Lean management is a business improvement strategy that zeros in on the true needs of the customer by preventing waste from being rewired into the system. The key principle of the lean concept of workflow management is to improve efficiency, effectiveness, and profitability simply by eliminating waste from all aspects of the manufacturing process.
Every process in business and manufacturing either adds value or creates waste when goods or services are being produced. The core idea of lean production even in orthodontics and practice management is to highlight the things that add value and subtract everything else (that constitutes waste). As a proven consequence, when you eliminate waste, the quality of products improves, and production time and costs are fairly reduced.
What is considered waste?
When you think about waste, you intuitively know that it is undesirable, both in business and your personal lives. Originally, Taiichi Ohno, father of the Toyota Production System used the Japanese word “muda” to define “waste”. Avoiding muda becomes an integral part of the lean system as described by the phrase “Eliminate everything that does not add value!”
Indeed waste is regarded as any production aspect that does not add value or is irrelevant to your customer’s perspective such as transport, inventory, motion, and so on. On the other hand, value-added processes are those that directly or indirectly affect your customer and what they would be paying for. Some studies suggest that value takes place around 5% of the time within operations and the remaining 95% is waste!
The seven deadly wastes of lean
Efficiency is about achieving peak performance, where the least amount of input can generate the highest output. In cases where inefficient use of resources is being undertaken, waste production is inevitable. In the traditional lean method, seven key areas of waste have been identified, namely:
1. Overprocessing
Overprocessing means putting more into the product than is valued by the customer. Time, effort, and resources that do not add any value to the quality of care or the outcome of the patient are deemed a waste.
The solution: Identify repetitive, redundant, or less than valuable processes to save time and money.
2. Inventory
Inventory represents all the components that are not being processed, tied-up capital, and storage cost. Surplus supplies and medications, equipment, data, or stockpiles of pre-printed forms all translate to inventory waste that fails to generate income.
The solution: Don’t store any extra inventory.
3. Motion
Similar to transportation, motion refers to the unwarranted movement of operators such as when hospital workers move within their workspace that does not add value for patients. Increased walking due to poor building design, frequent reaching for supplies are all examples of motion waste.
The solution: Simplify all motion in the production line by placing supplies nearby, providing an ergonomic workspace, and implementing signals that are easy to find.
4. Transportation
Transportation waste involves moving people, supplies, and medical equipment unnecessarily. Transporting patients to different departments and scrambling to gather supplies increases the risk of patient injury and creates delays in care.

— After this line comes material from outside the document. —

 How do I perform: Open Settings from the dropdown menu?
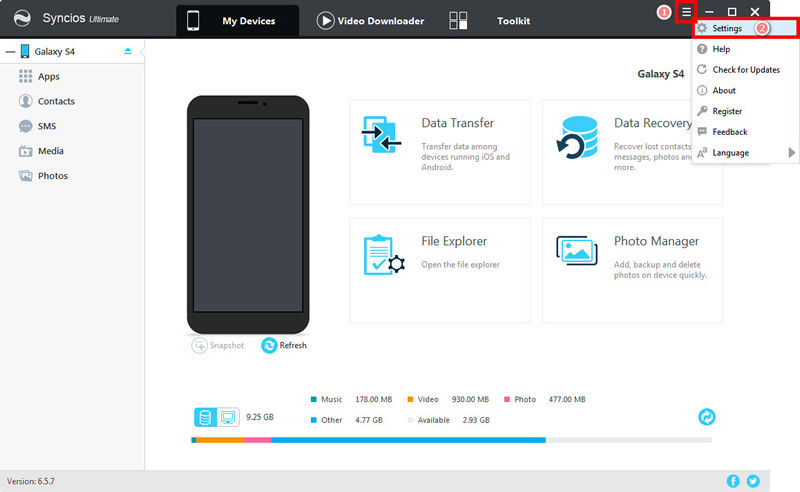click(x=727, y=29)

The solution: Minimize all transportation in the production process. By limiting unnecessary steps between any two processes, you’re allowing a good flow between the processes and a strict limitation of work in progress.
5. Waiting
Waiting or queuing simply points to any time when employees or patients are required to stand by. Long waiting times in the waiting room can be detrimental to patient satisfaction.
The solution: Make your work processes such that the flow is continuous and there are minimal buffers between steps in production, i.e. minimize patient waiting.
6. Overproduction
Creating too much of something or at inappropriate times in the medical context may be preparing medications for a discharged patient, duplication of tests, or extending hospital stays without clarity that the “over-treatment” can impact the patient positively. This gives rise to overproduction waste, and redundancy.
The solution: Match the level of processing to what the customer wants and is willing to pay for.
7. Defects
Defects can impact time, money, resources, and customer satisfaction. Usually, defective work, for example, lack of proper documentation should go back to production, which costs valuable time.
The solution: Design processes in a way where you eliminate the defects or efforts right from the start.
These seven types of wastes can be toxic to your business. Improve work processes by eliminating these wastes from your practice!